Orthodoxy came to Rus from Byzantium, and along with it – many cultural and civilizational features that influenced the formation of our national distinctiveness, including polity, philosophy, painting, and the principles of urban planning.
Russia gave as good as she got. Many Greeks found their second homeland in our country and were employed in Russian government service. The most vivid example is the destiny of Ioannis Capodistrias, the first ruler of the independent Greek state, who for several years actually directed the activities of the Russian foreign ministry, occupying the key post of Secretary of State for Foreign Affairs.
Russian diplomacy vigorously helped the preparation and adoption of the Constitution of the Republic of the Seven Islands, a prototype of the Greek nation-state. Later, our country backed the Greeks as they launched a national liberation struggle to regain state independence.
The victory in the Battle of Navarino, won by Russia's Mediterranean fleet, helped create the conditions for starting negotiations on the granting of independence to the Greek people. The establishment in 1828 of diplomatic relations between Russia and the Greek state was yet another confirmation of mutual respect and the desire to develop cooperation between the two countries and peoples.
Since then, for the past 180 years, Russia and Greece have never been at odds. During the two world wars we were allies, jointly contributed to the common Victory over fascism, the 65th anniversary of which the whole world will celebrate in May next year. The Greek people with arms in their hands, at great sacrifice resisted the Nazi war machine. We know how carefully people in Greece cherish the memory of the heroic war generation, who fought for the values of civilization, to defend their families and peoples, the right to sovereign development and life itself.
Nowadays, it is sometimes forgotten how many opportunities were missed to organize a collective rebuff to the plans to establish Nazi hegemony in Europe. To many it seemed preferable to try and direct German aggression eastwards. Today, some figures openly declare that the collaborationists, in fact accomplices of the Nazi crimes, "had the right to fight for independence" in Nazi uniform. All this must be borne in mind when we hear the false thesis about the equal responsibility of Hitler's Germany and the Soviet Union for the slide of our continent into the abyss of war. It is cynical to draw a parallel between those who sought to destroy entire nations and the liberators of Europe from the Brown Plague.

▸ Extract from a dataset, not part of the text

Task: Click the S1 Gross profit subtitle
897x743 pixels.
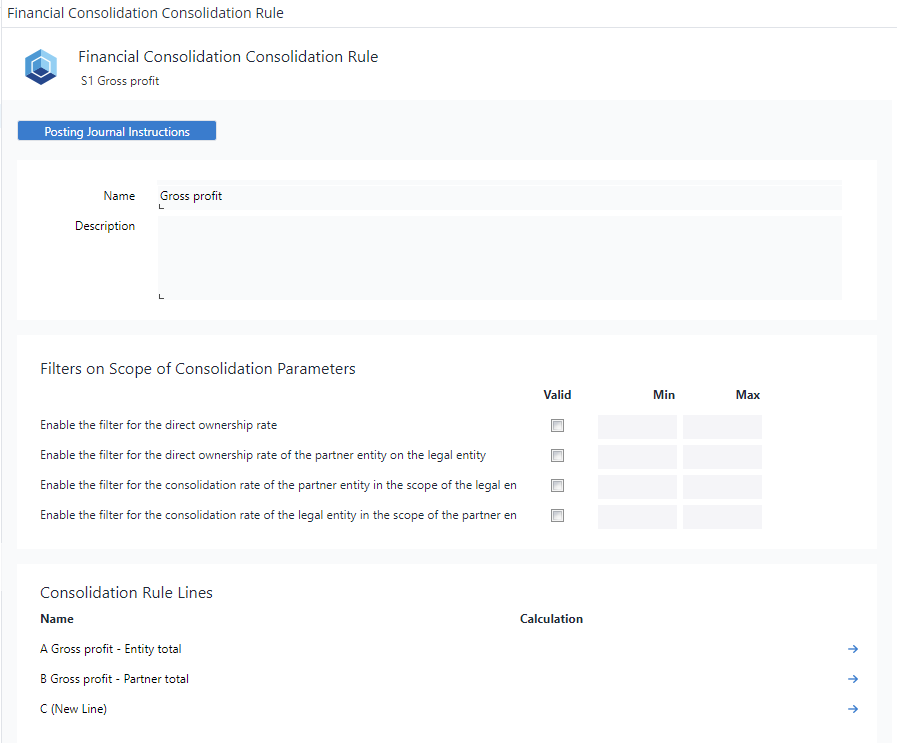Action: pyautogui.click(x=119, y=81)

Russia is for an honest attitude towards history. The 20th century left deep wounds in the memory of the peoples of Europe and the world. Revolutions, coups, two world wars, Nazi occupation, the tragedy of the Holocaust, and the era of totalitarian regimes, which unceremoniously dealt with civil rights and political freedoms and sought to impose a uniform like-mindedness obligatory for all. But no one could rob people of their inner freedom, which became the main driving force for change in the Soviet Union and Europe as a whole. Unfortunately, post-war development went along the path of the breakdown of the Anti-Hitler Coalition, along the path of the Cold War, the geopolitical imperatives of which created a divided Europe.
The tragic events of the 30s and 40s of the last century contain important lessons for all. Appeasing the aggressor, the scourge of nationalism, the ideas of the possibility for some peoples to thrive by enslaving others and that someone has more rights to "lebensraum," sooner or later turn against their authors, and resisting the great evil requires timely collective action.

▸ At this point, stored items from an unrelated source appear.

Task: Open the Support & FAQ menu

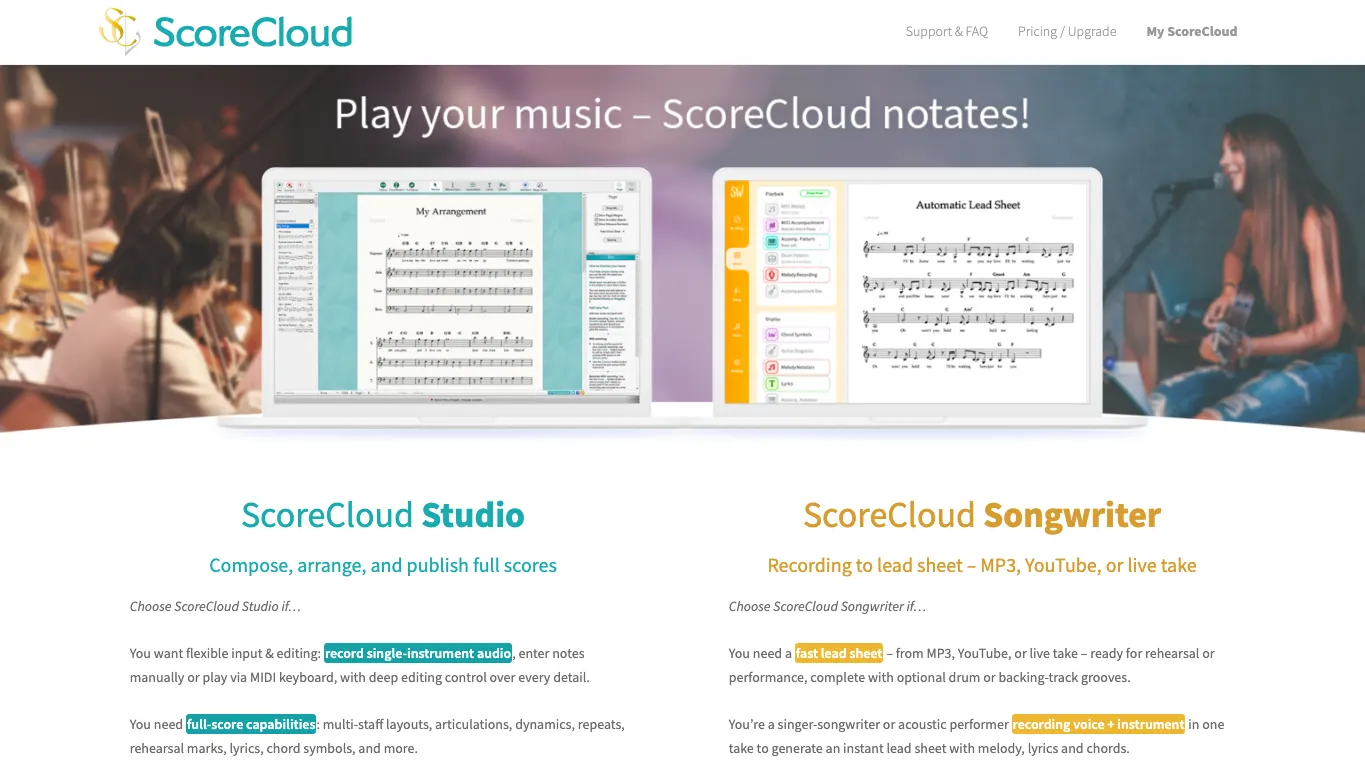Action: point(946,31)
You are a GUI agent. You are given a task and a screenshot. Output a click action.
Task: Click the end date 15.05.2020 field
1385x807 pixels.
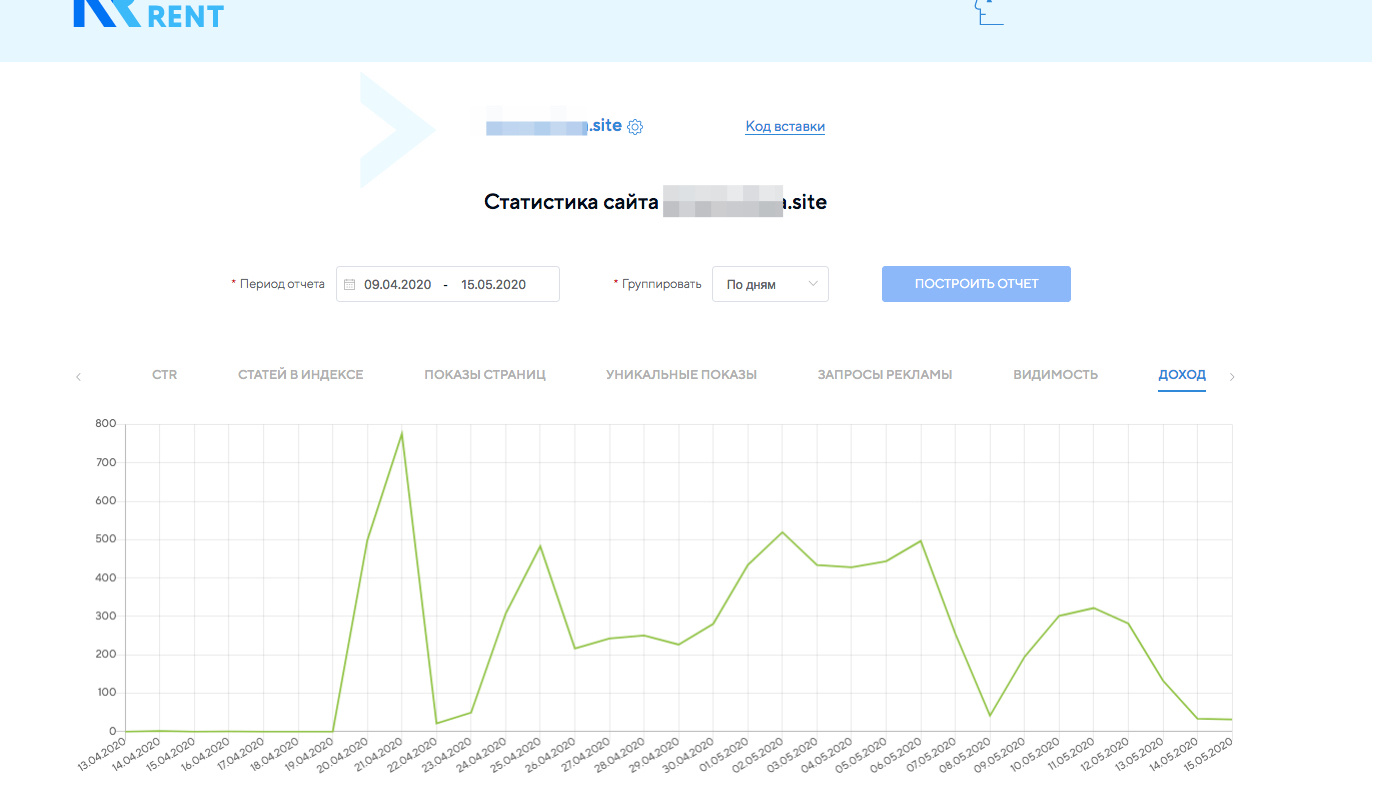click(493, 284)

But there is another lesson from the troubled history of Europe. The whole experience of the interwar period – from the Versailles Peace Treaty to the Second World War – convincingly demonstrates that it is impossible to establish an effective system of collective security in the Euro-Atlantic region without the participation of Russia, the European countries and the United States. This approach is particularly relevant today, when our country is firmly on the path of democratic development and pragmatic, de-ideologized foreign policy. The world is changing fast before our eyes, and in these circumstances, the imperative is the harmonization of international relations, the mutual convergence and interpenetration of cultures and economies.
A desire for the formation of a system of indivisible security in the Euro-Atlantic space lies at the heart of the initiative put forward by President Dmitry Medvedev to conclude a legally binding Treaty on European Security. Its essence is to turn into a legal obligation the political accords endorsed earlier in the OSCE and the Russia-NATO Council that no country should reinforce its security at others' expense. Had we done that before – then, perhaps, neither last year's Caucasus crisis nor support for the unilaterally declared independence of Kosovo would have occurred.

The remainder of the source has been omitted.